There are also challenges to our traditional understanding of intellectual property. The communities in the developing world that cannot afford life-saving drugs can find themselves similarly constrained by the cost of textbooks–and often for similar reasons. But with a turn of the screen, the XO becomes a simple ebook reader connected to a network. It’s an environment ideal for the distribution of free knowledge, and so it’s no surprise to see Wikipedia involved in the project. Information, as the technologist’s mantra goes, wants to be free–and the XO is there to help that happen.
You can see similar principles at work in the pervasive use of open-source applications and software like the Firefox browser or Linux. This software is free to use, install and distribute but–more importantly–offers its very code up to exploration and change. The XO revels in this opportunity, making it easy for children to access and edit the very software of their machine. There are no finished creative works here, but simply sites for continual exploration and learning.

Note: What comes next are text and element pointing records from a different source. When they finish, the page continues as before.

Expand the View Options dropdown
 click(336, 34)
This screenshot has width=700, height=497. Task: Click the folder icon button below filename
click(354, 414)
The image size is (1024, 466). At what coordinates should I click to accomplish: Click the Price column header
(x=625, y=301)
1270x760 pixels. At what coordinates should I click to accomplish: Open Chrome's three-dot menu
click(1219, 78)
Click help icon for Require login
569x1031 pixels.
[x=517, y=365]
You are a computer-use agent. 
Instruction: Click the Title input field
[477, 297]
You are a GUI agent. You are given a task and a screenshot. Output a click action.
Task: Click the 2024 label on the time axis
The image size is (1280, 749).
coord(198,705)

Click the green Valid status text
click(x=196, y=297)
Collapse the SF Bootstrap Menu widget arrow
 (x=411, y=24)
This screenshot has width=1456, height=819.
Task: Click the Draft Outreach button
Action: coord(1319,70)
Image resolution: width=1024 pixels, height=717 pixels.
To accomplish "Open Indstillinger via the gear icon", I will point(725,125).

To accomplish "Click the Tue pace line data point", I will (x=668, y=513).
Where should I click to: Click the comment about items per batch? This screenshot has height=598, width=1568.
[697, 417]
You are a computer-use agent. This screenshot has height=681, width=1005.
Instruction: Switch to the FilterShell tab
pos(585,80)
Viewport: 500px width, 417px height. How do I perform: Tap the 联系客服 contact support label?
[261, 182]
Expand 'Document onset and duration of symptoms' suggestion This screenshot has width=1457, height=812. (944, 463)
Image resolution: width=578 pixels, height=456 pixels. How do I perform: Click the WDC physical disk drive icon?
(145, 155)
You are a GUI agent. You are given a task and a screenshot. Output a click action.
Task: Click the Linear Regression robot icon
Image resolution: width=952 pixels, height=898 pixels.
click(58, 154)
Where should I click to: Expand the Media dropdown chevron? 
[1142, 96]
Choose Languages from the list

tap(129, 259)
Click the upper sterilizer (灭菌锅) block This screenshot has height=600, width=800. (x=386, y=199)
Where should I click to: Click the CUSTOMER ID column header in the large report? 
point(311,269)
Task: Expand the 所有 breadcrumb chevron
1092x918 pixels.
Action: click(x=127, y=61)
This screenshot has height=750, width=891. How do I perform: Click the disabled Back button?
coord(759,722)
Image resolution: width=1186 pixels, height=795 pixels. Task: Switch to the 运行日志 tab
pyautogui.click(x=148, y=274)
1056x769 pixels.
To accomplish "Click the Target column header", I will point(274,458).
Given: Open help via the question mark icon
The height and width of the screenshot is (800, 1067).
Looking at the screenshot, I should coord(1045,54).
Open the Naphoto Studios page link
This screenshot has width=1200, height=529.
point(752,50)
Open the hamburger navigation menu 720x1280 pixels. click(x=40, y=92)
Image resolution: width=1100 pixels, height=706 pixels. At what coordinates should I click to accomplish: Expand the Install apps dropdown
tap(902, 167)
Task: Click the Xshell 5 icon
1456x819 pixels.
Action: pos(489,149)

In every area, this iconic object is an attempt to refashion the world in the image of the dreams of its creators – noble, vigourous, creative and expressively utopian dreams. Every element is impregnated with these aspirations of sociality, play, creation, freedom. As a project and as a device, it’s beautiful and revolutionary.
If the perfected whole succeeds in its mission, these aspirations may find a new home in the minds of generations of children in the developing world. And this new generation – growing up able to access and manipulate knowledge, technology, literature, music and code – will bring to the networked world their new perspectives, voices and needs. It’s a project to transform the world: this small device has a substantial mission. It’s not a laptop, it’s a movement. And it deserves our full support.